Each entry in the projections array is a ProjectionDefinition.

Field	Type	Description
`name`	`string`	Projection name
`query`	`string`	Projection SELECT query

projections: [
  { name: 'p_recent', query: 'SELECT id ORDER BY received_at DESC LIMIT 10' },
]

`view()`

Creates a view definition.

view(input: Omit<ViewDefinition, 'kind'>): ViewDefinition

Field	Type	Required	Description
`database`	`string`	yes	Database name
`name`	`string`	yes	View name
`as`	`string`	yes	SELECT query
`comment`	`string`	no	View comment

import { view } from '@chkit/core'

const activeUsers = view({
  database: 'app',
  name: 'active_users',
  as: 'SELECT id, email FROM app.users WHERE active = 1',
})

`materializedView()`

Creates a materialized view definition.

materializedView(input: Omit<MaterializedViewDefinition, 'kind'>): MaterializedViewDefinition

Field	Type	Required	Description
`database`	`string`	yes	Database name
`name`	`string`	yes	Materialized view name
`to`	`{ database: string; name: string }`	yes	Target table for the view
`refresh`	`MaterializedViewRefresh`	no	Refresh schedule — see Refreshable materialized views
`as`	`string`	yes	SELECT query
`comment`	`string`	no	View comment

import { materializedView } from '@chkit/core'

const eventCounts = materializedView({
  database: 'analytics',
  name: 'event_counts_mv',
  to: { database: 'analytics', name: 'event_counts' },
  as: 'SELECT org_id, count() AS total FROM analytics.events GROUP BY org_id',
})

For a refreshable (scheduled) materialized view, add the refresh field:

const dailyReport = materializedView({
  database: 'analytics',
  name: 'daily_report_mv',
  to: { database: 'analytics', name: 'daily_report' },
  refresh: { every: '1 DAY', offset: '2 HOUR' },
  as: 'SELECT toDate(ts) AS day, count() AS total FROM analytics.events GROUP BY day',
})

See Refreshable materialized views for the full refresh field reference, including APPEND mode, DEPENDS ON, and the ClickHouse rules that chkit validates.

Type system reference

The codegen plugin maps ClickHouse types to TypeScript types using these rules:

Category	ClickHouse Types	TypeScript Type
String-like	`String`, `FixedString`, `Date`, `Date32`, `DateTime`, `DateTime64`, `UUID`, `IPv4`, `IPv6`, `Enum8`, `Enum16`, `Decimal*`	`string`
Number	`Int8`, `Int16`, `Int32`, `UInt8`, `UInt16`, `UInt32`, `Float32`, `Float64`, `BFloat16`	`number`
Large integers	`Int64`, `Int128`, `Int256`, `UInt64`, `UInt128`, `UInt256`	`string` (default) or `bigint`
Boolean	`Bool`, `Boolean`	`boolean`
Wrappers	`Nullable(T)`	`T \| null`
Wrappers	`LowCardinality(T)`	same as `T`
Composite	`Array(T)`	`T[]`
Composite	`Map(K, V)`	`Record<K, V>`
Composite	`Tuple(T1, T2, ...)`	`[T1, T2, ...]`
Aggregate	`SimpleAggregateFunction(fn, T)`	same as `T`
JSON	`JSON`	`Record<string, unknown>`

Parameterized types like DateTime('UTC'), Decimal(18, 4), and Enum8('a' = 1) are supported.
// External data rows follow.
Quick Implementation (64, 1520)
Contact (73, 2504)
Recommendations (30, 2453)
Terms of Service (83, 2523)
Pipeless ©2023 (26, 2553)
The bigintMode option in the codegen plugin controls whether large integers map to string or bigint.

Rename support

chkit tracks renames to avoid destructive drop-and-recreate operations.

Table rename

Set renamedFrom on a table definition to rename a table:

const users = table({
  database: 'app',
  name: 'accounts', // new name
  renamedFrom: { name: 'users' }, // old name
  // ...
})

The database field in renamedFrom is optional and defaults to the table’s current database.

Column rename

Set renamedFrom on a column definition to rename a column:

columns: [
  { name: 'user_email', type: 'String', renamedFrom: 'email' },
]

Both table and column renames can be overridden by CLI flags --rename-table and --rename-column.

Plugin configuration

The plugins field on a table definition provides per-table configuration for plugins. Each plugin that supports table-level config augments the TablePlugins interface via TypeScript declaration merging, so the available keys and their types depend on which plugin packages are imported.

import { table } from '@chkit/core'

const events = table({
  database: 'app',
  name: 'events',
  columns: [
    { name: 'event_time', type: 'DateTime' },
    { name: 'id', type: 'UInt64' },
  ],
  engine: 'MergeTree',
  orderBy: ['event_time', 'id'],
  primaryKey: ['event_time', 'id'],
  plugins: {
    backfill: { timeColumn: 'event_time' },
  },
})

Currently supported plugin keys:

Key	Plugin	Fields	Description
`backfill`	`@chkit/plugin-backfill`	`timeColumn?: string`	Time column for backfill WHERE clauses

The plugins field is ignored by the diff engine — it does not affect migration planning or SQL generation.

Validation rules

chkit validates schema definitions and throws a ChxValidationError if any issues are found:

Duplicate object names — two definitions with the same kind, database, and name
Duplicate column names — repeated column name within a table
Duplicate index names — repeated index name within a table
Duplicate projection names — repeated projection name within a table
Primary key references missing column — primaryKey includes a bare column name not in columns (function expressions like toDate(ts) are passed through to ClickHouse unchecked)
Order by references missing column — orderBy includes a bare column name not in columns (function expressions like toStartOfHour(ts) are passed through to ClickHouse unchecked)
Empty codec chain (codec_chain_empty) — a codec array with no steps; provide at least one codec or omit the field
Multiple general codecs (codec_chain_multiple_general) — more than one general codec in a chain; only one is allowed
Codec chain must end with a general codec (codec_chain_must_end_with_general) — preprocessors must precede the single general codec (NONE, LZ4, LZ4HC, ZSTD, T64, GCD, ALP)

Structural vs. alterable properties

When a property changes, chkit determines whether the table can be altered in place or must be dropped and recreated.

Structural (drop + recreate): engine, primaryKey, orderBy, partitionBy, uniqueKey

Alterable (ALTER in place): columns, indexes, projections, settings, TTL, comment

Views and materialized views always use drop + recreate.